Michelle Branch - The Trouble With Fever Music Album Reviews

Michelle Branch - The Trouble With Fever Music Album Reviews
The musical output of Michelle Branch and Patrick Carney’s embattled partnership suffers from muddled songwriting and meandering arrangements.

The enduring image of Michelle Branch is that of a young woman holding a guitar, fixing you with an open stare, and daring you to look back. In TRL days, she was photographed in empty lofts and alongside desert blacktops, dressed like an all-American rocker with nods to her Southwestern roots. This image projected a frankness rare among teenage pop stars, even if it didn’t quite capture the appeal of her early work. For all their hooks, bridges, and I’m-sinking-slowly-so-hurry-hold-mes, 2001’s The Spirit Room and 2003’s Hotel Paper are entrancing guitar-pop records, bolstered by Branch’s second-person immediacy and producer John Shanks’ sleek execution. (The striking pre-chorus of “Everywhere,” where the verse structure veers off-key into the stop-start hook, is Shanks’ signature—seen elsewhere on “Come Clean,” “Have a Nice Day,” and “Pieces of Me.”)

Branch’s stardom was as brief as it was sudden.

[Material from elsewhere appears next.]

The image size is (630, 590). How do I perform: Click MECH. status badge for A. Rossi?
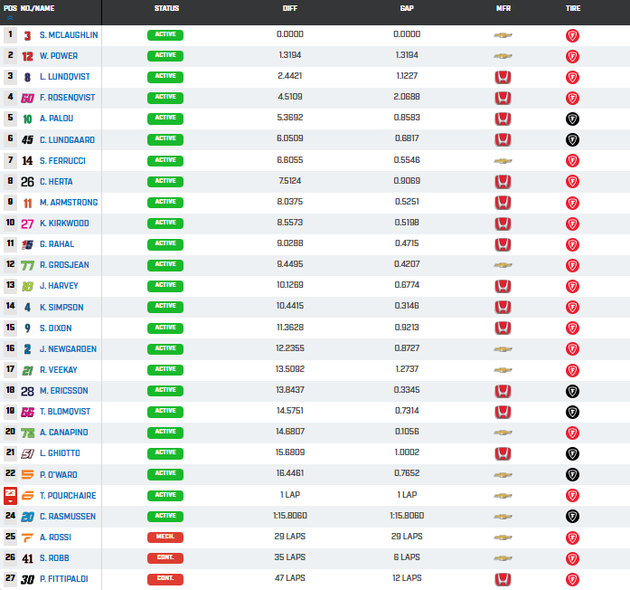tap(165, 537)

Hotel Paper landed a week before her 20th birthday; Warner sat on the follow-up, cycled Branch through the Nashville machine, and eventually dropped her. Shanks returned for 2010’s Everything Comes and Goes EP, and co-wrote a track on Branch’s 2017 comeback Hopeless Romantic. In the interim, she found a new songwriting partner. After meeting Patrick Carney at a party thrown by his then-wife in 2015, Branch and the Black Keys drummer agreed to work on a batch of unproduced songs. A year later they were a couple, and after marrying in 2019, they returned to the studio for Branch’s fourth full-length. Weeks before The Trouble With Fever’s scheduled release, the bottom fell out: Branch was arrested on a since-dismissed domestic assault charge and filed for divorce before agreeing to attempt reconciliation.

Meanwhile Branch is promoting the musical output of their embattled partnership, a long-simmering album co-written and co-produced by Carney. Fever is such a comprehensive blunder, it’s hard not to search for cracks in the couple’s working relationship. Lead single “I’m a Man,” a would-be anthem from the Carrie Underwood school of revenge feminism, lampoons its male narrator with sardonic framing: “I’m a man/And I’m ready to go/And I can’t get it up/And I can’t let it show.”

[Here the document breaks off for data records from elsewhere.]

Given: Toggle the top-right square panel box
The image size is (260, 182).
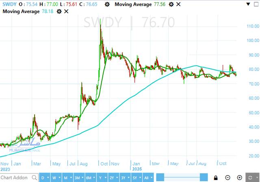Looking at the screenshot, I should point(256,4).
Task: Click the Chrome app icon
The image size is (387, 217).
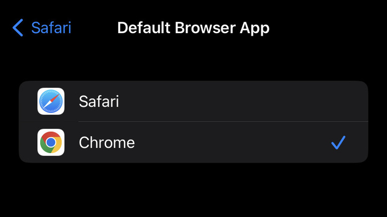Action: 51,143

No points for subtlety, but fair enough. That’s until Branch abandons the bit, shifting to a woman’s perspective for the second verse: “I’m so tired of being told by everybody/That I can’t make decisions ’bout my own damn body.” The hook is unmelodic, the guitars sound like kazoos, and the violin breakdown is bafflingly out-of-place. Here is a sendup of male impotence, composed and recorded with the husband Branch nearly sent packing. You couldn’t write this stuff! Unfortunately, neither can they—as a protest song it’s jumbled, with none of Hotel Paper’s snarling bite.

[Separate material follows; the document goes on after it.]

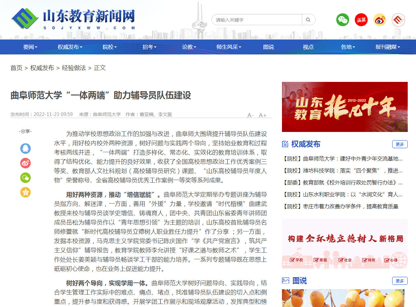Click 更多 button beside 权威发布 heading
The height and width of the screenshot is (307, 416).
click(400, 144)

Listening to Fever’s lurching arrangements, the question must be asked: Has Patrick Carney ever heard a Michelle Branch song? Even if country-pop isn’t his comfort zone, Branch is a compelling vocalist capable of wary plaintiveness and blistering rancor, effecting a humane intimacy even when her lyrics trend unspecific. She can do bluesy twang and canyon-rock jangle, but the slinky Europop of “Zut Alors!” would’ve been a stretch even for Madonna. The verses (“I get the feeling that we’re on them drugs/And what will happen when it’s not enough?”) are as inane as the swirling disco strings; it’s like Dua Lipa on downers. The unabashed come-ons of “Beating on the Outside” are the album’s lyrical nadir, beginning with the opening bars’ entreaty: “I wanna get you off/I wanna see your face.”

The album isn’t bold enough to commit in any one direction, offsetting whispery synth-pop with saccharine country ballads. Still, the most glaring structural defects are overarching. The dressed-up guitars range from staticky to syrupy; the arrangements meander into melodramatic bridges. The synthetic percussion and modest chord progressions make for a chamber-pop ponderousness. (Has a world-renowned drummer ever been so enamored by chintzy drum machines?) In lieu of hooks, Branch sings wordless, ooh-ooh-ooh harmonies, like vocal reference tracks left intact.

Some of these songs might have been salvaged if not for their bewildering instrumentation. It’s hard to tell where the guitars end and the keys begin in the sludgy wall of sound on “I’m Sorry.” With abrasive synths and spaced-out percussion, “You Got Me Where You Want Me” feels at once too busy and too sparse. The keeper is “Closest Thing to Heaven,” a midtempo ballad with cozy, plainspoken lyrics. The quiet intro spotlights Branch’s burnished voice, picking up momentum en route to the first chorus, but a succession of extraneous instrumental breaks distracts from the easy melody. A more sure-handed producer would have honed in on the chords and the epistolary quality of Branch’s verses. There’s a really nice song here, buried in over-produced schmaltz.

If history remembered Branch as a layover between Liz Phair and Avril Lavigne—or worse, a peer of Hilary Duff and Ashlee Simpson—it wouldn’t do justice to her broader catalog. Hopeless Romantic glimpsed a future in genre work with a distinctive set of woozy, ’70s-inspired rock tunes; with any luck, Fever will be the aberration. When a creative-slash-romantic partnership goes south, you might get Rumours, proof of art’s capacity to transcend animosity. More likely, you’ll get a mishmash like The Trouble with Fever: jaded lovers grappling for space.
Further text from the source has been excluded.